A project already underway is Airbox, a joint effort by Edimax, Realtek, Asus, and Academia Sinica, LASS and Taipei City, to create palm-sized air sensors that detect temperature, humidity, light, and pollution.
Installed in citizens homes, as well as in 150 Taipei City elementary schools, Airbox is collecting and sharing air quality data online, making it one of the most comprehensive environmental sensor networks in the world. In cooperation with BiiLabs, the Airbox data will be put on the Tangle, in order to integrate incentivized payment in IOTA. This will enable a real-time air pollution monitoring with IOTA’s technology utilized by all the PM2.5 stations in Taiwan.
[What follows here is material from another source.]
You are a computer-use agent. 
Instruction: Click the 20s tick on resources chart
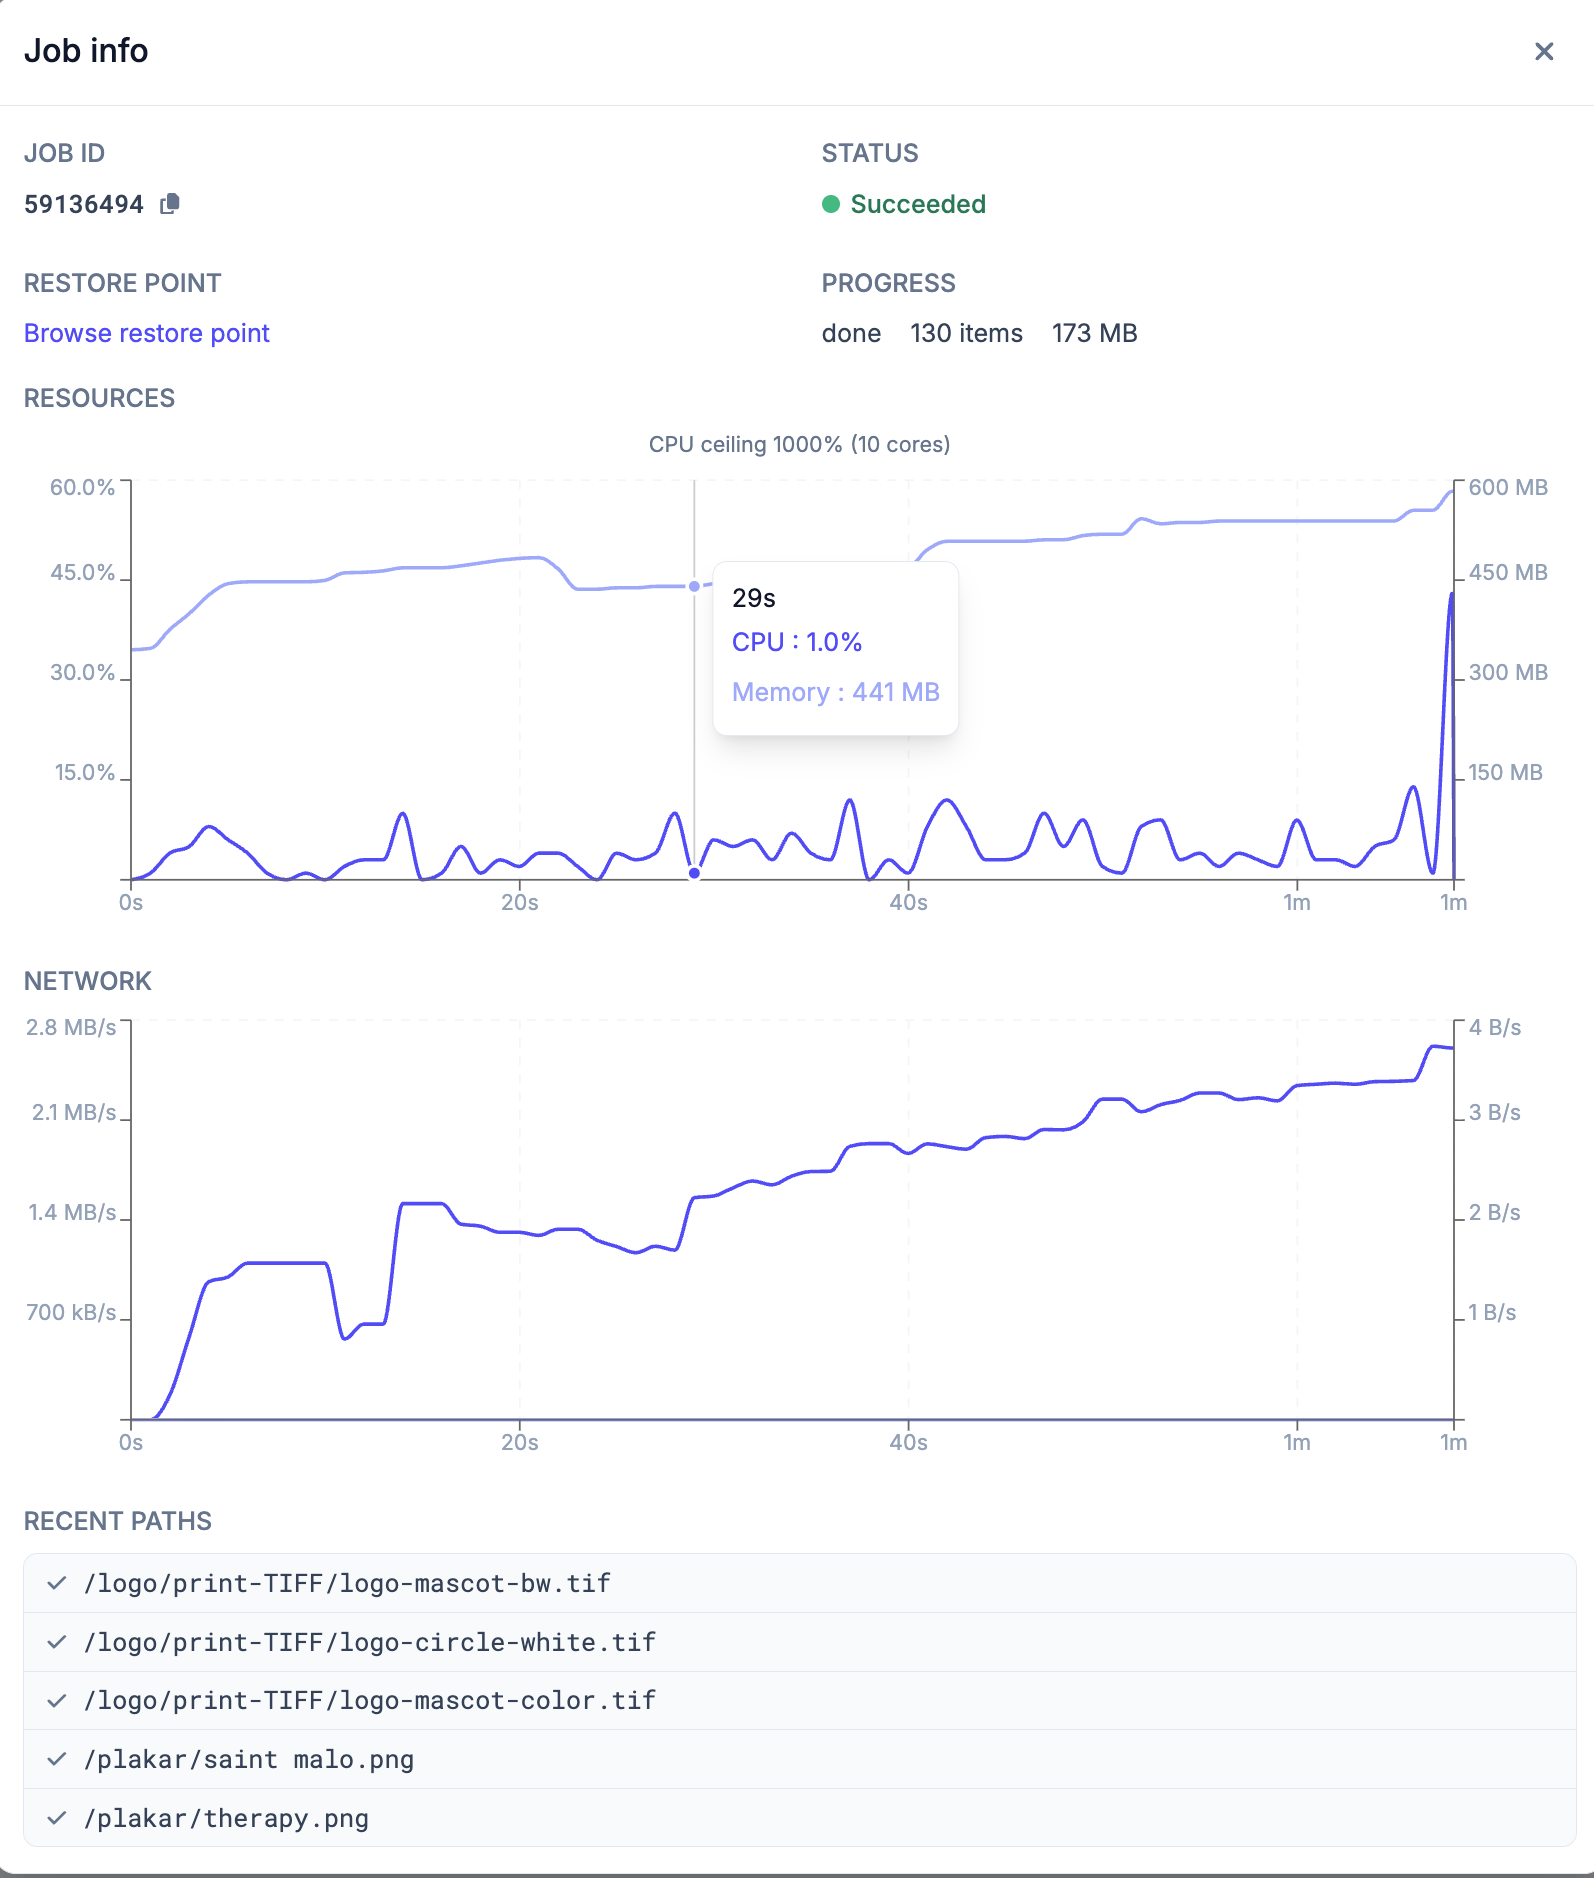pos(520,902)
The IOTA Foundation will work with the Taipei City and BiiLabs, a startup focused on DLT, to explore more possibilities of incorporating IOTA’s Tangle and data marketplace into the smart city. IOTA’s data marketplace is an open innovation initiative, with the intention of showcasing how the IOTA protocol can enable such data marketplaces and how micropayment based business models will function in the future.
“The cooperation that is already underway with BiiLabs, IOTA, and Taipei City offers exciting possibilities for sustainability,” said Lman Chu, Co-Founder of BiiLabs. ”There is enormous potential for other opportunities with IOTA’s DLT for the Internet of Things, as well as Smart Cities.”
“Partnering with Taipei City lays new foundations for business models and real implementation of our technology,” said Dominik Schiener, Co-Founder of the IOTA Foundation. “It is great to see IOTA’s technology implemented in a variety of scenarios that will offer true value, even affecting voting fraud.”